Using isobutyraldehyde as the starting material, it is synthesized through steps such as cyanoalcoholation, ammonolysis, and hydrolysis. Highly toxic reagents (such as hydrocyanic acid) are required. The steps are tedious, the optical purity of the product is low (DL-valine needs to be resolved), the cost is high, and the environmental pressure is great. It is only used in special scenarios.

II. Key Links in Cost Control

1. Raw Material Cost Optimization

Carbon Source Substitution: Replacing glucose with starch hydrolysate (corn starch) or using industrial waste (such as molasses, lignocellulose hydrolysate) reduces costs by 10%-15%, but the ability of strains to utilize complex carbon sources needs to be optimized.

Nitrogen Source Recovery: Ammonia nitrogen in the fermentation waste liquid is recovered by ion exchange resin and used to prepare new media, increasing nitrogen source utilization by 20%.
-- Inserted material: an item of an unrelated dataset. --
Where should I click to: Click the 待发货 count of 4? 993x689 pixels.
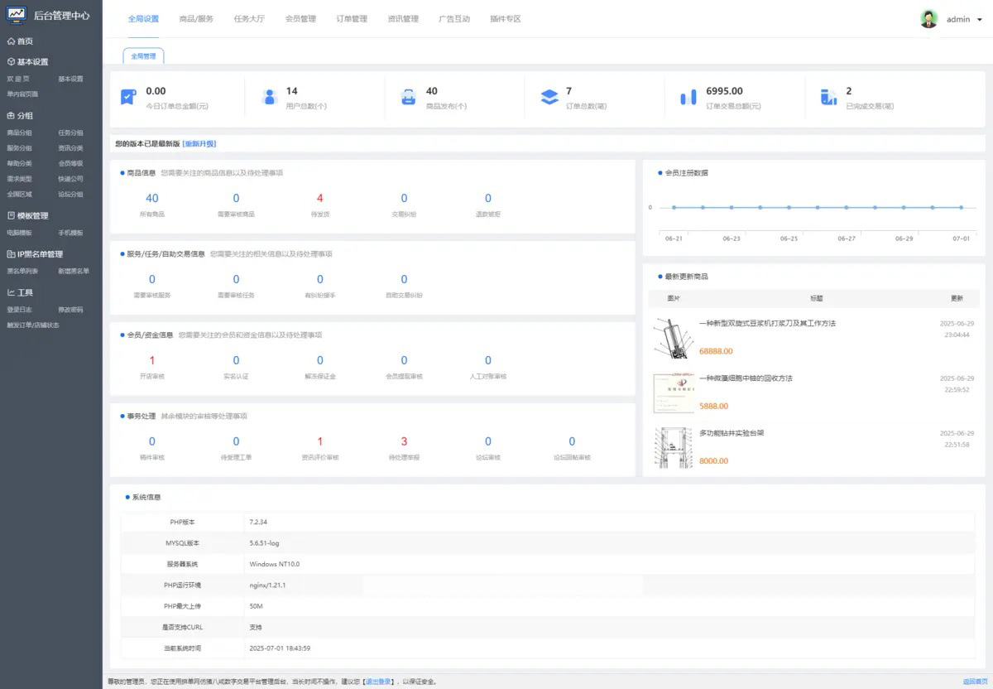pos(319,198)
2. Improvement of Fermentation Efficiency

Intelligent Process Control: By online monitoring of dissolved oxygen (DO), pH, and substrate concentration, real-time adjustment of stirring speed, air volume, and feeding rate reduces substrate waste and increases yield by 5%-8%.

High-Density Fermentation: Using fed-batch culture technology to maintain the cell concentration at 50-80 g/L (dry weight), extending the product synthesis period and increasing the unit volume yield by 30%.

3. Improvement of Separation and Purification Processes

Resin Regeneration Optimization: Cation exchange resin uses staged elution (low-concentration ammonia water → high-concentration ammonia water) to reduce the amount of eluent, extend the resin life to more than 500 times, and reduce costs by 15%.

Crystallization Process Optimization: Using an ethanol-water mixed solvent instead of a pure water solution for crystallization reduces the solubility difference, increases the crystallization yield from 75% to 85%, and shortens the crystallization time.

4. Energy and Environmental Protection Cost Control

Steam Heat Recovery: The waste heat generated in the drying process is used to preheat the fermentation medium, reducing energy consumption by 10%-15%.

Integrated Wastewater Treatment: Fermentation waste liquid is reused after anaerobic digestion (biogas production) and aerobic treatment, reducing water treatment costs. At the same time, biogas can replace part of the coal, reducing comprehensive costs by 8%-10%.

III. Industry Cost Comparison and Bottlenecks

Cost Composition

Raw materials (carbon and nitrogen sources): about 40%-50%

Energy (steam, electricity): 20%-25%

Equipment depreciation and labor: 15%-20%

Environmental protection treatment: 5%-10%

Scale Effect

The unit cost of a production line with an annual output of more than 10,000 tons is 20%-30% lower than that of a thousand-ton level due to stronger equipment allocation and raw material procurement bargaining power.

Technical Bottlenecks

High-concentration substrate inhibition (bacterial growth is inhibited when glucose > 50 g/L)

Product loss in the separation and purification process (about 5%-8%)

These remain key challenges for cost optimization, which need to be overcome through strain modification (such as enhancing sugar tolerance genes) and new separation technologies (such as membrane distillation).

Through full-process optimization and digital management, the current production cost of L-valine for mainstream enterprises can be controlled at 20-25 yuan/kg. With the progress of synthetic biology technologies (such as the construction of de novo synthesis pathways), the cost is expected to further decrease by 10%-15% in the future.